Which of the lines in the records below hold the string "Trejiuvanat"? Copy every one of them.

Entries shown section start

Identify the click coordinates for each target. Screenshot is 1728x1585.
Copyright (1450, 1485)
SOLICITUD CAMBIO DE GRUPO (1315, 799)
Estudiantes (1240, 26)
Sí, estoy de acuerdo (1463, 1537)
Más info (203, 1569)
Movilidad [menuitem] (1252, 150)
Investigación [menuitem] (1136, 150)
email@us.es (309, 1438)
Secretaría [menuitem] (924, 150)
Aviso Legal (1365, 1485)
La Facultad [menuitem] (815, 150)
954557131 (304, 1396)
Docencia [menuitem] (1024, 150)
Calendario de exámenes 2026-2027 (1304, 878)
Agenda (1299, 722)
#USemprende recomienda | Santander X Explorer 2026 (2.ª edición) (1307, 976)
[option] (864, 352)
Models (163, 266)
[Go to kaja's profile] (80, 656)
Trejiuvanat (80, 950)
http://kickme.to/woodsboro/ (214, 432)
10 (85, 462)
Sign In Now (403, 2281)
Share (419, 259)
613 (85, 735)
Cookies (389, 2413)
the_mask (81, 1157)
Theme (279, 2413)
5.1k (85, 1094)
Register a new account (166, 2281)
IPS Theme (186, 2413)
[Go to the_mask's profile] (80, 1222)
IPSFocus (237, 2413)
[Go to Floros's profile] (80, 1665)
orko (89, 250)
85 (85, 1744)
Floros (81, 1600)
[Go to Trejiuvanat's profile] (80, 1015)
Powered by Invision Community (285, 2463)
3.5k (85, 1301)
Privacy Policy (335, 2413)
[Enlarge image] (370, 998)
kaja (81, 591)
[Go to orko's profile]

Entries shown section end

## Answer area
Trejiuvanat (80, 950)
[Go to Trejiuvanat's profile] (80, 1015)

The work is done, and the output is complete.